• [TASK BRIEF] Each entry below is to be printed verbatim.

• [DATA EXCERPTS]
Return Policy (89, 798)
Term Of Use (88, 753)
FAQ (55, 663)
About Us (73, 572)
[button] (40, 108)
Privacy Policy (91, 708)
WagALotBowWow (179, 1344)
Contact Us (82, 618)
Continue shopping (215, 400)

• [ANSWER SPACE]
Return Policy (89, 798)
Term Of Use (88, 753)
FAQ (55, 663)
About Us (73, 572)
[button] (40, 108)
Privacy Policy (91, 708)
WagALotBowWow (179, 1344)
Contact Us (82, 618)
Continue shopping (215, 400)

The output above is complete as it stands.